Find the line with "Task: Collapse the BLE folder" in the records below. Output exactly from there until after the line with "828x466 pixels. How", without pictures.

Saved entries:
# # # # #

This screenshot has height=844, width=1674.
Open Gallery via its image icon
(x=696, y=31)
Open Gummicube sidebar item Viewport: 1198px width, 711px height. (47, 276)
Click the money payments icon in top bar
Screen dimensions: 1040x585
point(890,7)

# # # # #

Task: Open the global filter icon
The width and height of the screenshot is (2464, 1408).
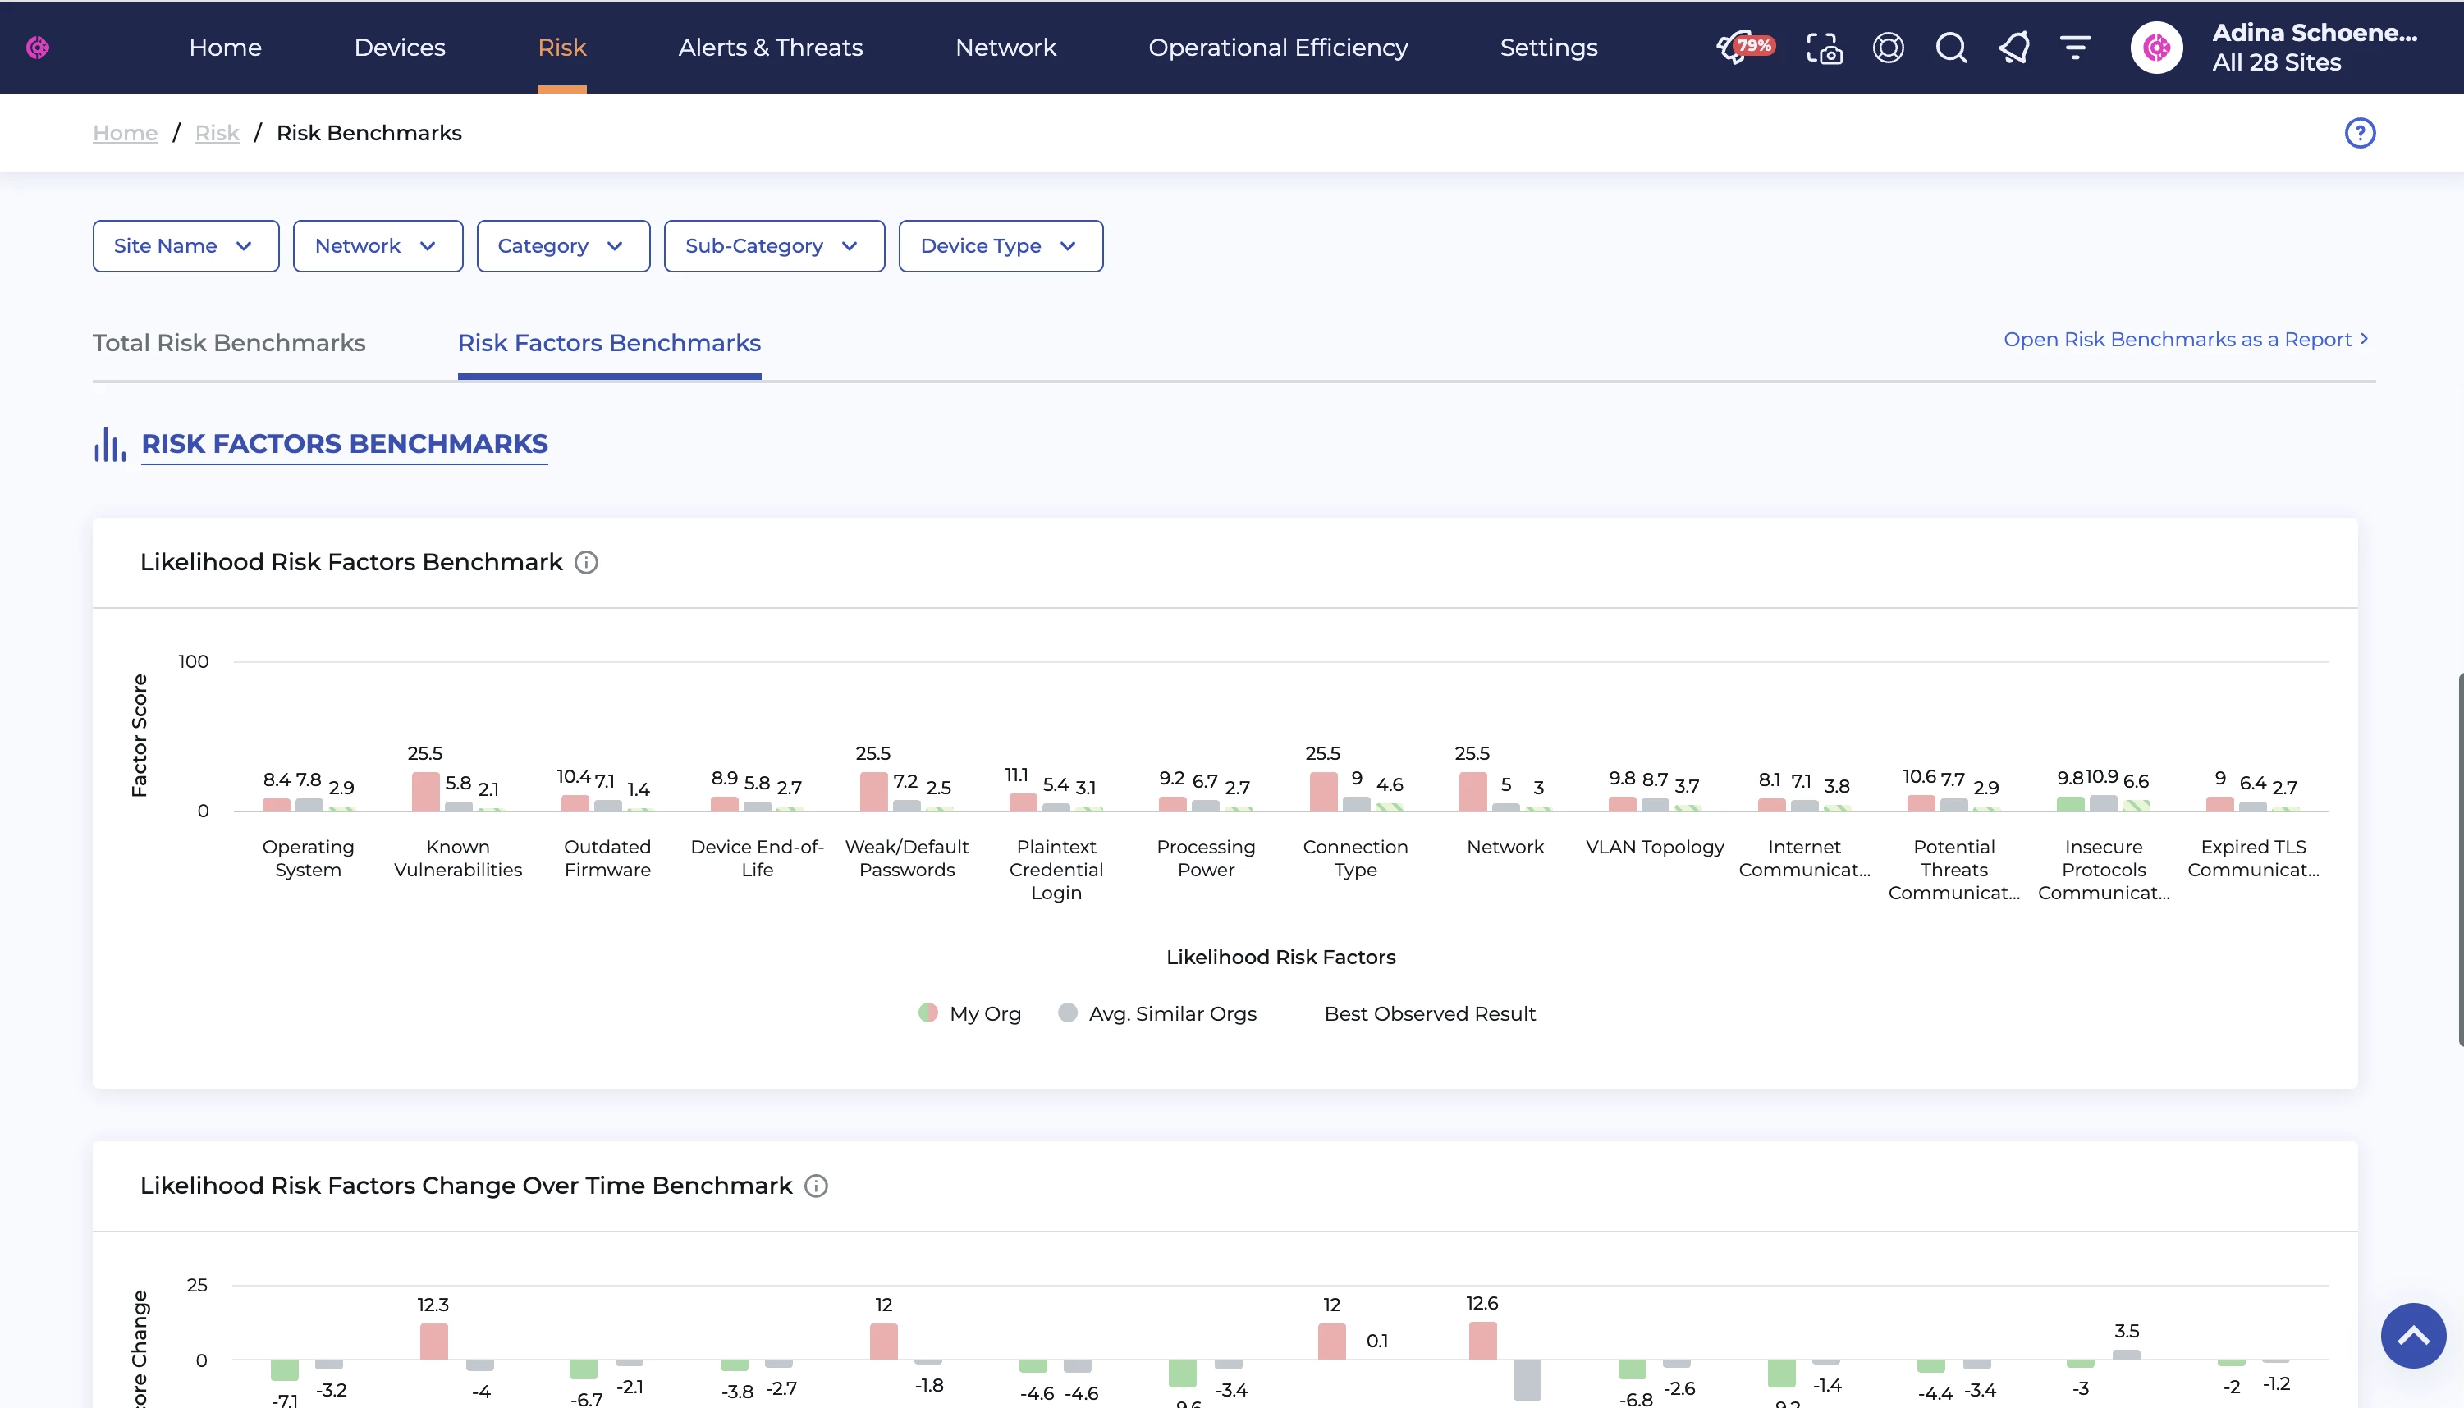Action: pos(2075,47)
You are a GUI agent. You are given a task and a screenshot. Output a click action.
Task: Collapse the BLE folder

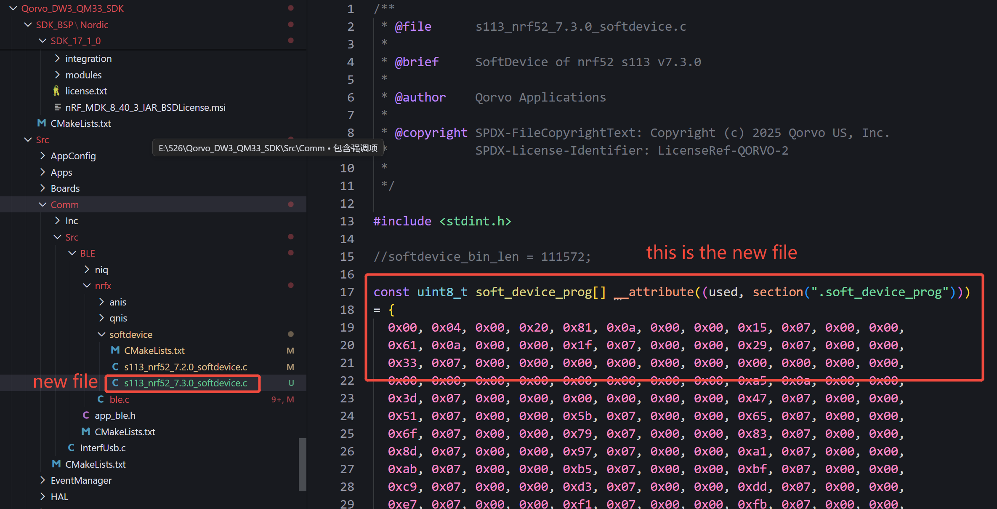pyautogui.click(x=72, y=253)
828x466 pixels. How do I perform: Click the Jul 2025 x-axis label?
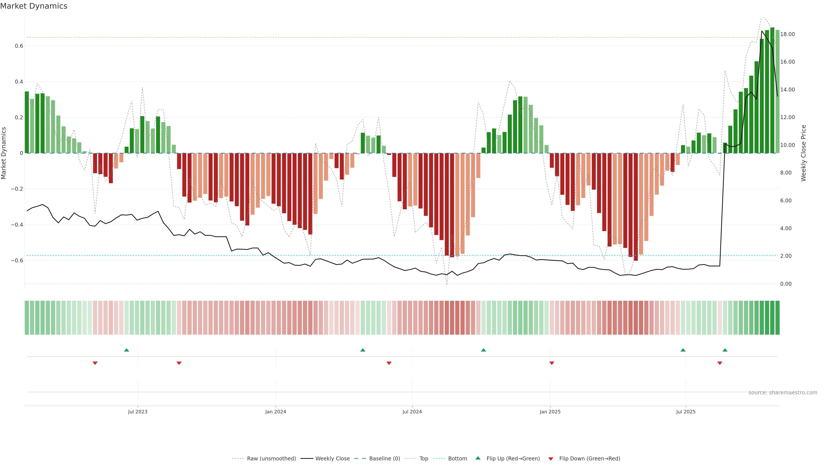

# # # # #

§ **Answer box**:
Task: Collapse the BLE folder

pyautogui.click(x=72, y=253)
828x466 pixels. How do I perform: Click the Jul 2025 x-axis label?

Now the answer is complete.